• THE REQUEST:
Please repeat the items unchanged, from the line containing "This screenshot has height=934, width=1200." through the line containing "Screen dimensions: 2576x1078 [x=688, y=882]", both included.

• EXERCISE MATERIAL:
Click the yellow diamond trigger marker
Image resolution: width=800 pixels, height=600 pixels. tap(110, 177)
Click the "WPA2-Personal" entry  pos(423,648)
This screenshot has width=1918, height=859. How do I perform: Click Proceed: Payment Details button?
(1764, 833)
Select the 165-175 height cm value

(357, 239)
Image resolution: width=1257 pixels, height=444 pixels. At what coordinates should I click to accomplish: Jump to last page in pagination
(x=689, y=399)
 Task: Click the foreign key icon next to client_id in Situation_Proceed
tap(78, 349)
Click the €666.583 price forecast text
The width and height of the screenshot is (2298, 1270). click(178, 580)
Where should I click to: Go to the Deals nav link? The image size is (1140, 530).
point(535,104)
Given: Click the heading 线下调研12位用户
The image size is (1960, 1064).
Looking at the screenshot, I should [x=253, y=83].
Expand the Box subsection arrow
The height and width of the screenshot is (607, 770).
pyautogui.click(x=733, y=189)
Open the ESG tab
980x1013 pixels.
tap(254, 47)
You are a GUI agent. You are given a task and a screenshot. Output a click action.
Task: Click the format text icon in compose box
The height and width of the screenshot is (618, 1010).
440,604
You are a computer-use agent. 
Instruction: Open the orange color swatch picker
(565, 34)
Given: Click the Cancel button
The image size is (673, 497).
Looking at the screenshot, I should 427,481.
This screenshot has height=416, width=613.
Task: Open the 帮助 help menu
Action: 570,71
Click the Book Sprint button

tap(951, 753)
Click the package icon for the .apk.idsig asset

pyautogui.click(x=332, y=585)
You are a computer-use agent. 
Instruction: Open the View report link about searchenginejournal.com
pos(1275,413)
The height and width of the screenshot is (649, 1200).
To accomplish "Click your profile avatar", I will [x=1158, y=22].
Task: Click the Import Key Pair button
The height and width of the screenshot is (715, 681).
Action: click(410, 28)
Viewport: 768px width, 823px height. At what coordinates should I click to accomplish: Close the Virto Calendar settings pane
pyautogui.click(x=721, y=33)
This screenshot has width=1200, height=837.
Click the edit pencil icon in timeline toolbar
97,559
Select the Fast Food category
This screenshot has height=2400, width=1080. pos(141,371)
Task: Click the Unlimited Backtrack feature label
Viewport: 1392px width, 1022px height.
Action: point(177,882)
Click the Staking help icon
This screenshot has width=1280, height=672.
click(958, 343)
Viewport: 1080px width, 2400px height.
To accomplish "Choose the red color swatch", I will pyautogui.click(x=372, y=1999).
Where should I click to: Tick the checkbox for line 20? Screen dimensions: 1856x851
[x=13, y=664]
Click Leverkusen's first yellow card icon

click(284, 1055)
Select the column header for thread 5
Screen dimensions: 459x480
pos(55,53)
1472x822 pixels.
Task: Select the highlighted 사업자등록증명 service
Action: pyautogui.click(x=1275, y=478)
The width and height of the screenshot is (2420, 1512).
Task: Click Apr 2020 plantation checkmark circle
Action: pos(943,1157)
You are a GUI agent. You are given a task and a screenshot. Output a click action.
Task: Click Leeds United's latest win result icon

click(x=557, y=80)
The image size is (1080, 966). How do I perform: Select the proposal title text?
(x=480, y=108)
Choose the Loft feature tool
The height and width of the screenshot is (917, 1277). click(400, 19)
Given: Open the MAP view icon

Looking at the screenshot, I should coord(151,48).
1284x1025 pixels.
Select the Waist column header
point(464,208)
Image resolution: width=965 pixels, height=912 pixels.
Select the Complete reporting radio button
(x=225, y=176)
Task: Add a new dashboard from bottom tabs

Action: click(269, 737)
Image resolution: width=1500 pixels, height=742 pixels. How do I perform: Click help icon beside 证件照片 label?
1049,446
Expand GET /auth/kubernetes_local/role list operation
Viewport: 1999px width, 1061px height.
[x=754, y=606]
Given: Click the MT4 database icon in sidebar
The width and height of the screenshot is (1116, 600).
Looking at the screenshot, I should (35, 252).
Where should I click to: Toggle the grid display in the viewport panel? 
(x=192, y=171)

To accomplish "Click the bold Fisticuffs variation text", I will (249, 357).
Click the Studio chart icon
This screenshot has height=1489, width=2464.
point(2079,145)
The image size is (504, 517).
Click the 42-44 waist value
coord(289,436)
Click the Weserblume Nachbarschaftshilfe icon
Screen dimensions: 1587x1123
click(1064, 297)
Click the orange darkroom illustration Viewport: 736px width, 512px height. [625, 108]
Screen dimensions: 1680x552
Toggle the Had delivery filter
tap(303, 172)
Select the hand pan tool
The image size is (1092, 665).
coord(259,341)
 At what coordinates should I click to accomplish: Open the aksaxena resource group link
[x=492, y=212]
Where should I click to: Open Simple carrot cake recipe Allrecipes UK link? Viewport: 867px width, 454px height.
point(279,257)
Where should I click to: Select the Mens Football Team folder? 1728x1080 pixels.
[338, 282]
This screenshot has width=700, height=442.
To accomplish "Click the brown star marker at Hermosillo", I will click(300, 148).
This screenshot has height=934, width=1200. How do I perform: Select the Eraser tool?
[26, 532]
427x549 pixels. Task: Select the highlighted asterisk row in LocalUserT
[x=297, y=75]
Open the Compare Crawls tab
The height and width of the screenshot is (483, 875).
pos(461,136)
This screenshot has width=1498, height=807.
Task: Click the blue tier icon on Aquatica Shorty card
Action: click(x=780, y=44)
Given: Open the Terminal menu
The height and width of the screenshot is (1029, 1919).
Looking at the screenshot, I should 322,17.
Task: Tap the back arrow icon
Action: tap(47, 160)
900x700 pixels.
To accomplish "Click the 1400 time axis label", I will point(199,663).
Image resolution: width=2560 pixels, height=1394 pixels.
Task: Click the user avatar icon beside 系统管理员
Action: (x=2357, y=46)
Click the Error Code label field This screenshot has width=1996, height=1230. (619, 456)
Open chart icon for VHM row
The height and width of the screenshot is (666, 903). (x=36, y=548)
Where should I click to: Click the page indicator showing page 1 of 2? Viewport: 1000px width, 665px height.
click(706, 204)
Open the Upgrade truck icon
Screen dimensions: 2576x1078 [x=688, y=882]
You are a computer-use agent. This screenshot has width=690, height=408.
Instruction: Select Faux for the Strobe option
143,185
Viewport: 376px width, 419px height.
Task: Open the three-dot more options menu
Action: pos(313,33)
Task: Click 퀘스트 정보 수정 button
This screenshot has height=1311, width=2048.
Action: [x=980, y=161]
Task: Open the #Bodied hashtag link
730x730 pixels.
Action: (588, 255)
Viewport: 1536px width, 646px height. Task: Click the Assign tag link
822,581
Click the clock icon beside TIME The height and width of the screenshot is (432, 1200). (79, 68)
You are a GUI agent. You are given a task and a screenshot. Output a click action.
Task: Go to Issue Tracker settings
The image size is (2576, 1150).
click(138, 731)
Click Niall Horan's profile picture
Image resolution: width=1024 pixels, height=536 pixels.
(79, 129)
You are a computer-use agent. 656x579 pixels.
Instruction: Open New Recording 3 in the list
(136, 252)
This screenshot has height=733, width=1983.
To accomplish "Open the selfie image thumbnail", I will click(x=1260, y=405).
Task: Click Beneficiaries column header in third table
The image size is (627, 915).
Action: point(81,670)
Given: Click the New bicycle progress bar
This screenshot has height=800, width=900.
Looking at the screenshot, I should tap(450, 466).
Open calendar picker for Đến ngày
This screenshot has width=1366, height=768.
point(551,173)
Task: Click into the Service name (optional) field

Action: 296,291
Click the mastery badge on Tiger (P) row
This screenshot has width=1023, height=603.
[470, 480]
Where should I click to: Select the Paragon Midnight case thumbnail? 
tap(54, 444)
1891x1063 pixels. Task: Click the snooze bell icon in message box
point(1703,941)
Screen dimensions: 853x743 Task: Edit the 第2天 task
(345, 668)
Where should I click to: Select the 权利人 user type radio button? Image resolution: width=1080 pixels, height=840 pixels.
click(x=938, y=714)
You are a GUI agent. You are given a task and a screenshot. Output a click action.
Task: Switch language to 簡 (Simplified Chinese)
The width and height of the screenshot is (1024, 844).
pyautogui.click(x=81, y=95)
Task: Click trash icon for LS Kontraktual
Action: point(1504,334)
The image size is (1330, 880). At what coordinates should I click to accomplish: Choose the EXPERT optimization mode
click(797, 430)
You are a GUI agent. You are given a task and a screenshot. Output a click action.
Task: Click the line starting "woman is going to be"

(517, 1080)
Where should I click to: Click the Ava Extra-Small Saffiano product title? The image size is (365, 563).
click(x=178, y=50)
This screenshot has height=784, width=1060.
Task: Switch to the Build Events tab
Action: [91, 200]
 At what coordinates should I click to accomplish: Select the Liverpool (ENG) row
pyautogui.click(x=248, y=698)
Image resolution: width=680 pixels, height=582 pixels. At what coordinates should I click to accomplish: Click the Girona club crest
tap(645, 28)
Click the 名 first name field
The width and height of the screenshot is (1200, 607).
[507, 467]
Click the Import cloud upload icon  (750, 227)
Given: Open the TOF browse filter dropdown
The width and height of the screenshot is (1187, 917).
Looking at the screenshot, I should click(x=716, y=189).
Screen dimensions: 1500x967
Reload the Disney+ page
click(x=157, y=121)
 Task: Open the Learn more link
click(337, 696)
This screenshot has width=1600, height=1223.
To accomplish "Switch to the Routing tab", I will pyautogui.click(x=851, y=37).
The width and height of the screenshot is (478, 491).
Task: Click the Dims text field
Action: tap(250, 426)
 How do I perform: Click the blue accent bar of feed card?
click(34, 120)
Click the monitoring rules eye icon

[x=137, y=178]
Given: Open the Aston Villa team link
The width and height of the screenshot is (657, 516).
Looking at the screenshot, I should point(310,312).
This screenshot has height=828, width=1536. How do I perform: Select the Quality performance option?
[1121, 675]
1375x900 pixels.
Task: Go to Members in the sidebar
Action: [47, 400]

• OUTPUT FOR THIS TASK:
This screenshot has height=934, width=1200. How do I perform: Select the Eraser tool?
[26, 532]
427x549 pixels. Task: Select the highlighted asterisk row in LocalUserT
[x=297, y=75]
Open the Compare Crawls tab
The height and width of the screenshot is (483, 875).
pos(461,136)
This screenshot has width=1498, height=807.
Task: Click the blue tier icon on Aquatica Shorty card
Action: click(x=780, y=44)
Given: Open the Terminal menu
The height and width of the screenshot is (1029, 1919).
Looking at the screenshot, I should 322,17.
Task: Tap the back arrow icon
Action: tap(47, 160)
900x700 pixels.
To accomplish "Click the 1400 time axis label", I will point(199,663).
Image resolution: width=2560 pixels, height=1394 pixels.
Task: Click the user avatar icon beside 系统管理员
Action: (x=2357, y=46)
Click the Error Code label field This screenshot has width=1996, height=1230. (619, 456)
Open chart icon for VHM row
The height and width of the screenshot is (666, 903). (x=36, y=548)
Where should I click to: Click the page indicator showing page 1 of 2? Viewport: 1000px width, 665px height.
click(706, 204)
Open the Upgrade truck icon
Screen dimensions: 2576x1078 [x=688, y=882]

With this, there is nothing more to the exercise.